Relationship toolkit: Building goodwill
Over the course of a long-term relationship, there are many good and bad times. There is dancing, singing and joy. And there is struggling, suffering and fear. There are moments of great bliss. There are moments of intense pain. And there is everything in between.
All the while, you are getting to know each other. When you think you really know your partner, they surprise you! And over time, you grow up together. Jointly you discover who you are, who you have been, and who you are becoming.
I was 22 when I met Diane, and we got married when I was 26 years old. Looking back, I was pretty immature in many ways. Like most young adults, I was very self-involved. I was always thinking about what Diane was doing for me. Of course, when you think like that, disappointment is always around the corner from happiness.
There were hard times. Soon after our first daughter was born, Diane had surgery with a painful recovery. She needed a lot of care and attention and so did our baby. There were days that I just wondered if I would make it! I was exhausted, frightened, and overwhelmed.
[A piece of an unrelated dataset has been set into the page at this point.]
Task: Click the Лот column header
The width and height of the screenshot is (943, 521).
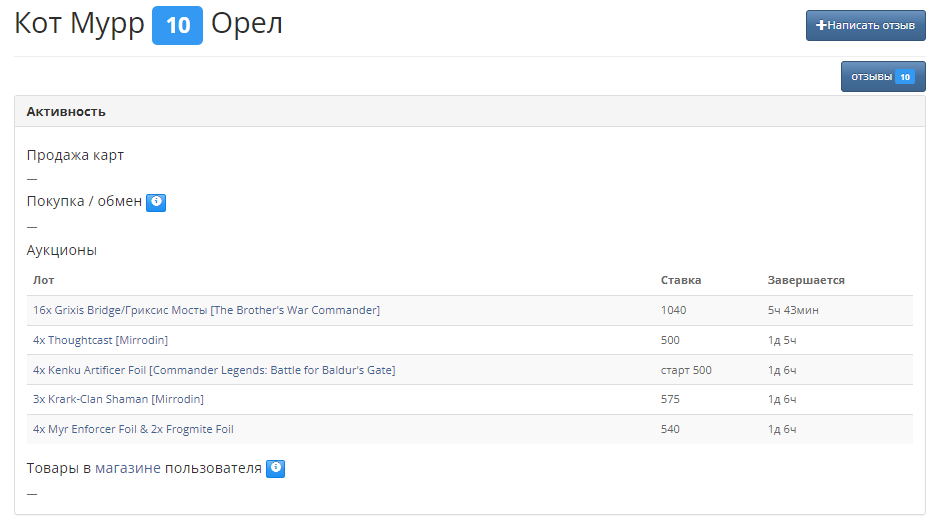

There are many times in a relationship when both partners need nurture and support and both don’t have much to give. These are hard times. When this happens, it is easy to find yourself feeling disappointed and angry at your partner. Can’t they see that you need their help?
I had major foot surgery 6 years ago and was in the hospital for several days and home for several weeks recovering. I had never had any surgery, and there were many times I was very frightened. I felt very vulnerable. I know that there were many moments during my recovery that Diane would have liked to trade me in for a newer model!
So what helps us move through these troubled times? What propels us past those challenging moments?
Good will is the gasoline of the marital engine. When there is a full tank of good will, your relational vehicle can drive through snow storms, hail and fog! But when the tank is low or empty, even the smallest problems can derail your relationship. Even a Rolls Royce will sit on the driveway if it is out of gas.
When there is little good will fuel, both partners wake in the morning thinking—“What has my partner done for me lately?—Nothing!” And then, it just stays that way, both individuals feeling resentful and disappointed.
How to build good will.
Actually, it’s easy. When both of you wake in the morning think: “What small act of loving kindness can I perform today for my partner?” It is a simple question, and usually, easy to answer. Then, pick one from the list, and make it happen. Don’t make a big deal over it, just do it. Do this for a week and notice the difference in your marital gas tank. As each of you performs a daily deed of loving kindness, the needle on the “good will” gauge rises.
Small loving deeds are always appreciated! When your partner completes his or her deed, express your appreciation! Don’t keep it to yourself.
The other day Diane looked tired. It was her day to change the sheets on our bed. When she was downstairs, I did the job for her. She was so pleased when she came upstairs and saw that it was all done! My stock shot way up!
A few days later, I came home and one of my favorite foods was on the dining room table. Diane had made a special trip to buy it for me. I was very pleased! I appreciated her thoughtfulness.
It is loving action which creates good will. Words are nice, but not enough. A tank full of good will enables couples to tackle the challenges and conflicts of marital life. It helps them move through the hard times. Give it a try!
What helps keep your good will topped off?